The Lack of Faith Myth

Article VIII of the 1729 Goat Yard Declaration of Faith , states, “We believe that the work of regeneration, conversion, sanctification, and faith, is not an act of man’s free will and power, but the mighty, efficacious, and irresistible grace of God.” Hulse tells us that this Article is about Justification (sic!) and in it “no reference whatsoever is made to faith.” Obviously, Hulse is not familiar with the 1729 Declaration. Perhaps Hulse was looking for a duty-faith statement in the article. When Gill, however, deals with justification in Article VII, he expresses his faith by saying, “We believe that the justification of God’s elect is only by the righteousness of Christ imputed to them, without the consideration of any works of righteousness done by them; and that the full and free pardon of all their sins and transgressions, past, present, and to come, is only through the blood of Christ, according to the riches of his grace.” Andrew Fuller rejected the doctrine of imputed righteousness and could not ally it with the Christian faith.

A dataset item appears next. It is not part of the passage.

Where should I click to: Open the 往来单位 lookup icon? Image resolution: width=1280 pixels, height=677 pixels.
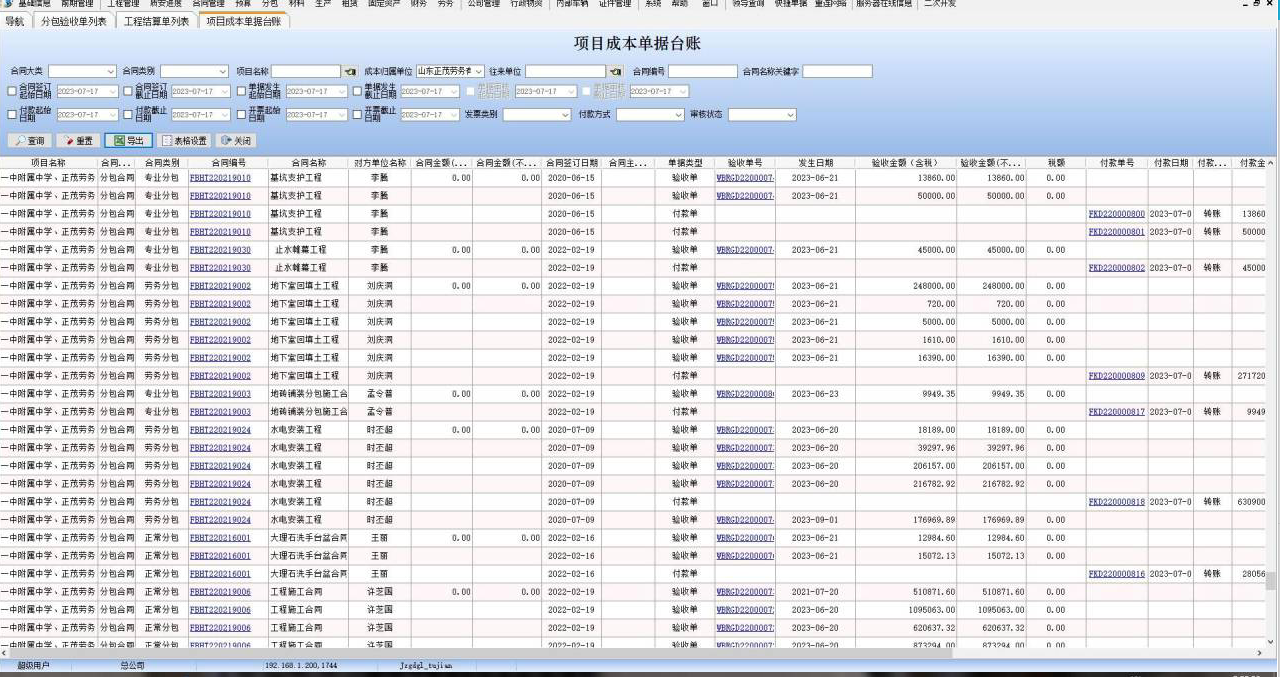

Is this why Hulse, an ardent Fullerite, sees no faith here and, as shown below, clearly overlooks Gill’s linking of justification with the work of Christ? A brief look into Gill’s Church Book reveals how ardently the church expressed that these doctrines described the faith which God had given them to believe savingly and be savingly justified. Indeed, Rippon explains that his church had now a declaration which strongly linked the Christian faith with Christian practice.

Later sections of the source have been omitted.